Ora, non mi aspettavo un castello vittoriano, ma questo è al limite del pittoresco: una torre alta illuminata da neon verdi, per la serie: “Benvenuti nel magico mondo del mago di Oz!”. Una volta all’interno però si rivela un hotel di tutto rispetto, anche se le finestre guardano sui cessi pubblici e l’arredamento fa invidia a una cinquantenne inglese in menopausa.

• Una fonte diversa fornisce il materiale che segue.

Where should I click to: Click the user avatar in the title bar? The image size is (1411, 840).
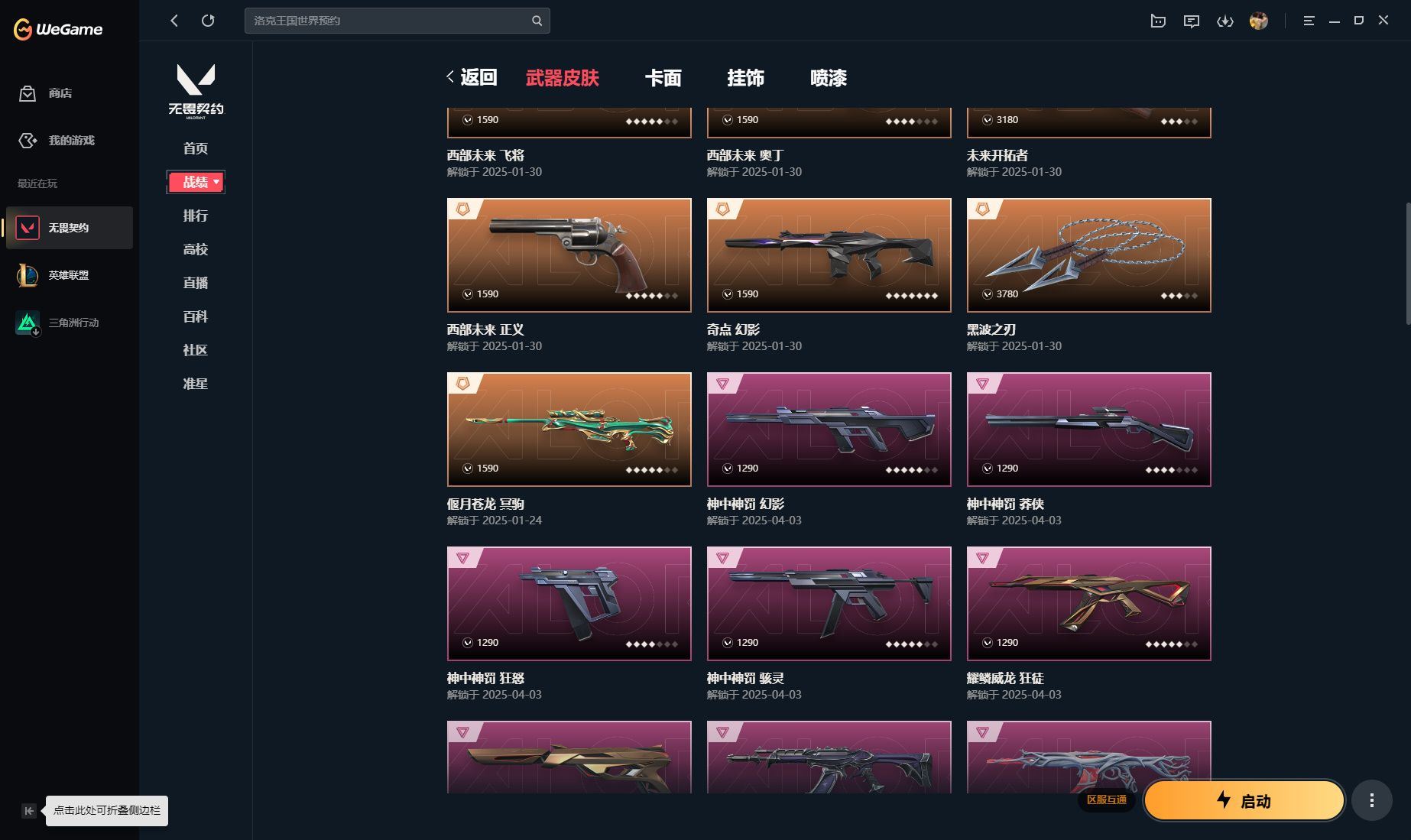(1258, 21)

Mangiamo a Malibu e guidiamo un’oretta verso la Walk of Fame. Mentre passeggiamo per Hollywood, che dista anni luce dall’aspetto glamour con cui viene etichettato in film e pubblicità, cerchiamo di organizzare la nostra settimana, visto che Mary sarebbe ripartita la sera stessa. A questo punto ci ferma un tipo losco. A dire il vero sono io che mi fermo poiché mi stava parlando ed era frustrante non capire una mazza. Ci chiede se vogliamo fare un tour tra le case dei VIP di Beverly Hills. Io sono abbastanza convinto che possa essere una buona idea. Probabilmente la sedicente guida mi mostrerà la casa di uno spazzino e me la farà passare come Casa Jolie senza che io nemmeno me ne accorga, ma perlomeno non dovrò camminare. Andrea è un po’ scettico e Mary è contraria. Nell’ufficio dell’agenzia, ubicato in una strada secondaria, Mary spiega che siamo in cerca di un hotel e di un’auto in affitto.